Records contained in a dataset

= = =

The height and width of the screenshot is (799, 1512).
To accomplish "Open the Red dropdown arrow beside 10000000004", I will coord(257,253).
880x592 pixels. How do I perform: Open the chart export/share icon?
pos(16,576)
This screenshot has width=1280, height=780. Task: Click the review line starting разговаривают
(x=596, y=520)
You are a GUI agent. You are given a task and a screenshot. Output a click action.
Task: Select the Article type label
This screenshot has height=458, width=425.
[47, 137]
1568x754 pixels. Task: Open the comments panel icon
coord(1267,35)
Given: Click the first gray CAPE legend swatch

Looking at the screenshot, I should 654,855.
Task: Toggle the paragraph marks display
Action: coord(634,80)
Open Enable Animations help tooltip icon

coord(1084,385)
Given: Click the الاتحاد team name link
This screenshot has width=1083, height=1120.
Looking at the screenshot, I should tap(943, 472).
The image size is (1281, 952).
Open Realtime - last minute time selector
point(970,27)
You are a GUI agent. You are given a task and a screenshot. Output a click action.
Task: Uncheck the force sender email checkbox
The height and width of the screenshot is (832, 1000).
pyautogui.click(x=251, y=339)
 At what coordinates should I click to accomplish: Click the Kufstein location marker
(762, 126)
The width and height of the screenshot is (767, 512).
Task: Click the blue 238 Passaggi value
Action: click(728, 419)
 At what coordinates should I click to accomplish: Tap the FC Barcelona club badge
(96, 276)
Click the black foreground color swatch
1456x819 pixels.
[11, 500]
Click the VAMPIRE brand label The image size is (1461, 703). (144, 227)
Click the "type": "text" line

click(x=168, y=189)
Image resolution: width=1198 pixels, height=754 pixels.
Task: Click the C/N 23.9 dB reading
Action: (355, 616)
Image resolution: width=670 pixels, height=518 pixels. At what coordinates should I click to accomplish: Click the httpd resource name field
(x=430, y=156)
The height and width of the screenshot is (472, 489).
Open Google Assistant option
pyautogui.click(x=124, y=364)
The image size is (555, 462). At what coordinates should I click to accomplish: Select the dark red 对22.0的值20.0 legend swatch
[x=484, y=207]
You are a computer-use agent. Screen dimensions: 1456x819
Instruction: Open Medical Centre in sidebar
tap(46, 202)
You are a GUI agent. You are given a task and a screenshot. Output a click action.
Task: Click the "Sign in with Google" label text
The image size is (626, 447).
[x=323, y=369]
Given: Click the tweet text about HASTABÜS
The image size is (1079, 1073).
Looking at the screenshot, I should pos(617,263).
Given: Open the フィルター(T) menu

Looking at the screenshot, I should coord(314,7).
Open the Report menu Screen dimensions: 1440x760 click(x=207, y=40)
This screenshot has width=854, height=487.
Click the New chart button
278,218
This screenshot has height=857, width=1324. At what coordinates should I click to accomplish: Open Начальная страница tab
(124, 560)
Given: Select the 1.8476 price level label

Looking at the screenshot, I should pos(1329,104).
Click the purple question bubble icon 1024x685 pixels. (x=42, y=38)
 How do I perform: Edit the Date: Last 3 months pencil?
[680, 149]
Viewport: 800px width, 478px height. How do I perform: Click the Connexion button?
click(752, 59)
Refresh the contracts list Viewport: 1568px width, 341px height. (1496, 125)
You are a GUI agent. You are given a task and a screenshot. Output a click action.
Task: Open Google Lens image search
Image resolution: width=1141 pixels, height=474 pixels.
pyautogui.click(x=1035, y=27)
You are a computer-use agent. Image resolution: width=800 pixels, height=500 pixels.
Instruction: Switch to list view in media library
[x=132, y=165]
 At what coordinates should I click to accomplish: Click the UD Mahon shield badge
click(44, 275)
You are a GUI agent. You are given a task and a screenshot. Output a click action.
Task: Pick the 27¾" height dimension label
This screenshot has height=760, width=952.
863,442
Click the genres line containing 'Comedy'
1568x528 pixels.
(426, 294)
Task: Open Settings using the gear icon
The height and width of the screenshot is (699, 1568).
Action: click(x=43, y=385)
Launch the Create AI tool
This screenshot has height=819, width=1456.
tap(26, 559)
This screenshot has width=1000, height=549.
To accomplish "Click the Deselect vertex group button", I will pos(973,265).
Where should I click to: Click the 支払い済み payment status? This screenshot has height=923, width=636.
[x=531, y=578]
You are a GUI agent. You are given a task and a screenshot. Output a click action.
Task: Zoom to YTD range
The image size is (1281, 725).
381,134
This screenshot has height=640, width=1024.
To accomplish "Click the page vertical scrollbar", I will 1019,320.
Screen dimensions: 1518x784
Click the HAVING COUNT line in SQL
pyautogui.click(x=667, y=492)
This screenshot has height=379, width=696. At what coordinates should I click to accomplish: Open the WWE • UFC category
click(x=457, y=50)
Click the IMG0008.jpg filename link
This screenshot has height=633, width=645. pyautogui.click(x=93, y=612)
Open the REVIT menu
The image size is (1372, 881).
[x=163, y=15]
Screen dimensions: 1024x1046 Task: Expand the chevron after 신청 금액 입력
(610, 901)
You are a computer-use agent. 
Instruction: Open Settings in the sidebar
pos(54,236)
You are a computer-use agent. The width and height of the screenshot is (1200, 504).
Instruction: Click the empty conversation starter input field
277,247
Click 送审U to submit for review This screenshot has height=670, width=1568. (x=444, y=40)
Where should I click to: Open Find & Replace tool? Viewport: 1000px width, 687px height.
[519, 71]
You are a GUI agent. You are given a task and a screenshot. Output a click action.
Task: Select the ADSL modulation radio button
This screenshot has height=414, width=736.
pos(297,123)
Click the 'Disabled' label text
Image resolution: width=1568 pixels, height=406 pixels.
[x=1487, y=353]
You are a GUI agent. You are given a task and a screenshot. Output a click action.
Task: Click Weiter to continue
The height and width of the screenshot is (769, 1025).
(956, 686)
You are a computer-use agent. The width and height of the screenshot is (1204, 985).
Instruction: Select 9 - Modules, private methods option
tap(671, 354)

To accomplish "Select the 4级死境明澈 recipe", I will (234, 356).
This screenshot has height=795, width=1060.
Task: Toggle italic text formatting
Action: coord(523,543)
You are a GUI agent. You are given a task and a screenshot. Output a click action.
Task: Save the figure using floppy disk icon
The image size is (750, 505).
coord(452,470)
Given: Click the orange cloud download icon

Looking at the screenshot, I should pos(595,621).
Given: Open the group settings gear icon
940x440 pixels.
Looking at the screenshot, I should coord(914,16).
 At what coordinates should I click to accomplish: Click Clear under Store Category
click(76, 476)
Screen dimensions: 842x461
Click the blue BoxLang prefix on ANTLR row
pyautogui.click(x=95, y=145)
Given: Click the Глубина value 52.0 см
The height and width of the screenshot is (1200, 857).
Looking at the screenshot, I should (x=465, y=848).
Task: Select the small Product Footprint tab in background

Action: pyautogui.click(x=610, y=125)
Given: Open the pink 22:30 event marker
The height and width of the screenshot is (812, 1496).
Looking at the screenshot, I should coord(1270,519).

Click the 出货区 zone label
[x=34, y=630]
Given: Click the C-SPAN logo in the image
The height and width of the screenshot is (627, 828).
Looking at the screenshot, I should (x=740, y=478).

= = =

Format every one of the records above as a Markdown table with two columns, Row and Line. Put each nonblank line in its own row with its sequential number, and leave out blank lines.

▶ [Task answer]:
| Row | Line |
|---|---|
| 1 | The height and width of the screenshot is (799, 1512). |
| 2 | To accomplish "Open the Red dropdown arrow beside 10000000004", I will coord(257,253). |
| 3 | 880x592 pixels. How do I perform: Open the chart export/share icon? |
| 4 | pos(16,576) |
| 5 | This screenshot has width=1280, height=780. Task: Click the review line starting разговаривают |
| 6 | (x=596, y=520) |
| 7 | You are a GUI agent. You are given a task and a screenshot. Output a click action. |
| 8 | Task: Select the Article type label |
| 9 | This screenshot has height=458, width=425. |
| 10 | [47, 137] |
| 11 | 1568x754 pixels. Task: Open the comments panel icon |
| 12 | coord(1267,35) |
| 13 | Given: Click the first gray CAPE legend swatch |
| 14 | Looking at the screenshot, I should 654,855. |
| 15 | Task: Toggle the paragraph marks display |
| 16 | Action: coord(634,80) |
| 17 | Open Enable Animations help tooltip icon |
| 18 | coord(1084,385) |
| 19 | Given: Click the الاتحاد team name link |
| 20 | This screenshot has width=1083, height=1120. |
| 21 | Looking at the screenshot, I should tap(943, 472). |
| 22 | The image size is (1281, 952). |
| 23 | Open Realtime - last minute time selector |
| 24 | point(970,27) |
| 25 | You are a GUI agent. You are given a task and a screenshot. Output a click action. |
| 26 | Task: Uncheck the force sender email checkbox |
| 27 | The height and width of the screenshot is (832, 1000). |
| 28 | pyautogui.click(x=251, y=339) |
| 29 |  At what coordinates should I click to accomplish: Click the Kufstein location marker |
| 30 | (762, 126) |
| 31 | The width and height of the screenshot is (767, 512). |
| 32 | Task: Click the blue 238 Passaggi value |
| 33 | Action: click(728, 419) |
| 34 |  At what coordinates should I click to accomplish: Tap the FC Barcelona club badge |
| 35 | (96, 276) |
| 36 | Click the black foreground color swatch |
| 37 | 1456x819 pixels. |
| 38 | [11, 500] |
| 39 | Click the VAMPIRE brand label The image size is (1461, 703). (144, 227) |
| 40 | Click the "type": "text" line |
| 41 | click(x=168, y=189) |
| 42 | Image resolution: width=1198 pixels, height=754 pixels. |
| 43 | Task: Click the C/N 23.9 dB reading |
| 44 | Action: (355, 616) |
| 45 | Image resolution: width=670 pixels, height=518 pixels. At what coordinates should I click to accomplish: Click the httpd resource name field |
| 46 | (x=430, y=156) |
| 47 | The height and width of the screenshot is (472, 489). |
| 48 | Open Google Assistant option |
| 49 | pyautogui.click(x=124, y=364) |
| 50 | The image size is (555, 462). At what coordinates should I click to accomplish: Select the dark red 对22.0的值20.0 legend swatch |
| 51 | [x=484, y=207] |
| 52 | You are a computer-use agent. Screen dimensions: 1456x819 |
| 53 | Instruction: Open Medical Centre in sidebar |
| 54 | tap(46, 202) |
| 55 | You are a GUI agent. You are given a task and a screenshot. Output a click action. |
| 56 | Task: Click the "Sign in with Google" label text |
| 57 | The image size is (626, 447). |
| 58 | [x=323, y=369] |
| 59 | Given: Click the tweet text about HASTABÜS |
| 60 | The image size is (1079, 1073). |
| 61 | Looking at the screenshot, I should pos(617,263). |
| 62 | Given: Open the フィルター(T) menu |
| 63 | Looking at the screenshot, I should coord(314,7). |
| 64 | Open the Report menu Screen dimensions: 1440x760 click(x=207, y=40) |
| 65 | This screenshot has width=854, height=487. |
| 66 | Click the New chart button |
| 67 | 278,218 |
| 68 | This screenshot has height=857, width=1324. At what coordinates should I click to accomplish: Open Начальная страница tab |
| 69 | (124, 560) |
| 70 | Given: Select the 1.8476 price level label |
| 71 | Looking at the screenshot, I should pos(1329,104). |
| 72 | Click the purple question bubble icon 1024x685 pixels. (x=42, y=38) |
| 73 |  How do I perform: Edit the Date: Last 3 months pencil? |
| 74 | [680, 149] |
| 75 | Viewport: 800px width, 478px height. How do I perform: Click the Connexion button? |
| 76 | click(752, 59) |
| 77 | Refresh the contracts list Viewport: 1568px width, 341px height. (1496, 125) |
| 78 | You are a GUI agent. You are given a task and a screenshot. Output a click action. |
| 79 | Task: Open Google Lens image search |
| 80 | Image resolution: width=1141 pixels, height=474 pixels. |
| 81 | pyautogui.click(x=1035, y=27) |
| 82 | You are a computer-use agent. Image resolution: width=800 pixels, height=500 pixels. |
| 83 | Instruction: Switch to list view in media library |
| 84 | [x=132, y=165] |
| 85 |  At what coordinates should I click to accomplish: Click the UD Mahon shield badge |
| 86 | click(44, 275) |
| 87 | You are a GUI agent. You are given a task and a screenshot. Output a click action. |
| 88 | Task: Pick the 27¾" height dimension label |
| 89 | This screenshot has height=760, width=952. |
| 90 | 863,442 |
| 91 | Click the genres line containing 'Comedy' |
| 92 | 1568x528 pixels. |
| 93 | (426, 294) |
| 94 | Task: Open Settings using the gear icon |
| 95 | The height and width of the screenshot is (699, 1568). |
| 96 | Action: click(x=43, y=385) |
| 97 | Launch the Create AI tool |
| 98 | This screenshot has height=819, width=1456. |
| 99 | tap(26, 559) |
| 100 | This screenshot has width=1000, height=549. |
| 101 | To accomplish "Click the Deselect vertex group button", I will pos(973,265). |
| 102 | Where should I click to: Click the 支払い済み payment status? This screenshot has height=923, width=636. |
| 103 | [x=531, y=578] |
| 104 | You are a GUI agent. You are given a task and a screenshot. Output a click action. |
| 105 | Task: Zoom to YTD range |
| 106 | The image size is (1281, 725). |
| 107 | 381,134 |
| 108 | This screenshot has height=640, width=1024. |
| 109 | To accomplish "Click the page vertical scrollbar", I will 1019,320. |
| 110 | Screen dimensions: 1518x784 |
| 111 | Click the HAVING COUNT line in SQL |
| 112 | pyautogui.click(x=667, y=492) |
| 113 | This screenshot has height=379, width=696. At what coordinates should I click to accomplish: Open the WWE • UFC category |
| 114 | click(x=457, y=50) |
| 115 | Click the IMG0008.jpg filename link |
| 116 | This screenshot has height=633, width=645. pyautogui.click(x=93, y=612) |
| 117 | Open the REVIT menu |
| 118 | The image size is (1372, 881). |
| 119 | [x=163, y=15] |
| 120 | Screen dimensions: 1024x1046 Task: Expand the chevron after 신청 금액 입력 |
| 121 | (610, 901) |
| 122 | You are a computer-use agent.  |
| 123 | Instruction: Open Settings in the sidebar |
| 124 | pos(54,236) |
| 125 | You are a computer-use agent. The width and height of the screenshot is (1200, 504). |
| 126 | Instruction: Click the empty conversation starter input field |
| 127 | 277,247 |
| 128 | Click 送审U to submit for review This screenshot has height=670, width=1568. (x=444, y=40) |
| 129 | Where should I click to: Open Find & Replace tool? Viewport: 1000px width, 687px height. |
| 130 | [519, 71] |
| 131 | You are a GUI agent. You are given a task and a screenshot. Output a click action. |
| 132 | Task: Select the ADSL modulation radio button |
| 133 | This screenshot has height=414, width=736. |
| 134 | pos(297,123) |
| 135 | Click the 'Disabled' label text |
| 136 | Image resolution: width=1568 pixels, height=406 pixels. |
| 137 | [x=1487, y=353] |
| 138 | You are a GUI agent. You are given a task and a screenshot. Output a click action. |
| 139 | Task: Click Weiter to continue |
| 140 | The height and width of the screenshot is (769, 1025). |
| 141 | (956, 686) |
| 142 | You are a computer-use agent. The width and height of the screenshot is (1204, 985). |
| 143 | Instruction: Select 9 - Modules, private methods option |
| 144 | tap(671, 354) |
| 145 | To accomplish "Select the 4级死境明澈 recipe", I will (234, 356). |
| 146 | This screenshot has height=795, width=1060. |
| 147 | Task: Toggle italic text formatting |
| 148 | Action: coord(523,543) |
| 149 | You are a GUI agent. You are given a task and a screenshot. Output a click action. |
| 150 | Task: Save the figure using floppy disk icon |
| 151 | The image size is (750, 505). |
| 152 | coord(452,470) |
| 153 | Given: Click the orange cloud download icon |
| 154 | Looking at the screenshot, I should pos(595,621). |
| 155 | Given: Open the group settings gear icon |
| 156 | 940x440 pixels. |
| 157 | Looking at the screenshot, I should coord(914,16). |
| 158 |  At what coordinates should I click to accomplish: Click Clear under Store Category |
| 159 | click(76, 476) |
| 160 | Screen dimensions: 842x461 |
| 161 | Click the blue BoxLang prefix on ANTLR row |
| 162 | pyautogui.click(x=95, y=145) |
| 163 | Given: Click the Глубина value 52.0 см |
| 164 | The height and width of the screenshot is (1200, 857). |
| 165 | Looking at the screenshot, I should (x=465, y=848). |
| 166 | Task: Select the small Product Footprint tab in background |
| 167 | Action: pyautogui.click(x=610, y=125) |
| 168 | Given: Open the pink 22:30 event marker |
| 169 | The height and width of the screenshot is (812, 1496). |
| 170 | Looking at the screenshot, I should coord(1270,519). |
| 171 | Click the 出货区 zone label |
| 172 | [x=34, y=630] |
| 173 | Given: Click the C-SPAN logo in the image |
| 174 | The height and width of the screenshot is (627, 828). |
| 175 | Looking at the screenshot, I should (x=740, y=478). |